* **Action item**: The entries are to be repeated verbatim, with nothing left out.

* **Records for the task**:
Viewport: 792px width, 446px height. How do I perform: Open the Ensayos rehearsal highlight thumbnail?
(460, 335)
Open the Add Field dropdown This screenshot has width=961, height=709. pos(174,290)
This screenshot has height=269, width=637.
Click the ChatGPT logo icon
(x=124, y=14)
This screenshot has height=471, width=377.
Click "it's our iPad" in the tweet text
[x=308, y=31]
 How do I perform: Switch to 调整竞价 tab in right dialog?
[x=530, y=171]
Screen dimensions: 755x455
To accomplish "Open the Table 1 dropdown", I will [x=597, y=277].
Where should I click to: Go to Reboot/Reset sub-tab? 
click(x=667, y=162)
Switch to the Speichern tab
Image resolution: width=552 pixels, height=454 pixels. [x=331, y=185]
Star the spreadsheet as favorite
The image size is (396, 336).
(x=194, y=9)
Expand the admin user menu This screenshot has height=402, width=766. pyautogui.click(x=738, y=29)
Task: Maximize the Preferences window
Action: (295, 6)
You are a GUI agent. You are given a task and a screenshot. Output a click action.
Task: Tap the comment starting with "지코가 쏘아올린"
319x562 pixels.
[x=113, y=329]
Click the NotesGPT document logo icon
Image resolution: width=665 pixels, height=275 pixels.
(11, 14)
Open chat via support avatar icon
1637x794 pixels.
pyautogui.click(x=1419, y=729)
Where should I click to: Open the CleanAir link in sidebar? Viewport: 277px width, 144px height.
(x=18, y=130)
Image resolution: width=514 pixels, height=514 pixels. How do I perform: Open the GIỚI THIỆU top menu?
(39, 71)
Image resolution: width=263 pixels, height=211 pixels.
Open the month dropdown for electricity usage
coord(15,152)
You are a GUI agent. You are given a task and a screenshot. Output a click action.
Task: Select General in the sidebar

* **Problem solution**:
Viewport: 792px width, 446px height. How do I perform: Open the Ensayos rehearsal highlight thumbnail?
(460, 335)
Open the Add Field dropdown This screenshot has width=961, height=709. pos(174,290)
This screenshot has height=269, width=637.
Click the ChatGPT logo icon
(x=124, y=14)
This screenshot has height=471, width=377.
Click "it's our iPad" in the tweet text
[x=308, y=31]
 How do I perform: Switch to 调整竞价 tab in right dialog?
[x=530, y=171]
Screen dimensions: 755x455
To accomplish "Open the Table 1 dropdown", I will [x=597, y=277].
Where should I click to: Go to Reboot/Reset sub-tab? 
click(x=667, y=162)
Switch to the Speichern tab
Image resolution: width=552 pixels, height=454 pixels. [x=331, y=185]
Star the spreadsheet as favorite
The image size is (396, 336).
(x=194, y=9)
Expand the admin user menu This screenshot has height=402, width=766. pyautogui.click(x=738, y=29)
Task: Maximize the Preferences window
Action: (295, 6)
You are a GUI agent. You are given a task and a screenshot. Output a click action.
Task: Tap the comment starting with "지코가 쏘아올린"
319x562 pixels.
[x=113, y=329]
Click the NotesGPT document logo icon
Image resolution: width=665 pixels, height=275 pixels.
(11, 14)
Open chat via support avatar icon
1637x794 pixels.
pyautogui.click(x=1419, y=729)
Where should I click to: Open the CleanAir link in sidebar? Viewport: 277px width, 144px height.
(x=18, y=130)
Image resolution: width=514 pixels, height=514 pixels. How do I perform: Open the GIỚI THIỆU top menu?
(39, 71)
Image resolution: width=263 pixels, height=211 pixels.
Open the month dropdown for electricity usage
coord(15,152)
You are a GUI agent. You are given a task and a screenshot. Output a click action.
Task: Select General in the sidebar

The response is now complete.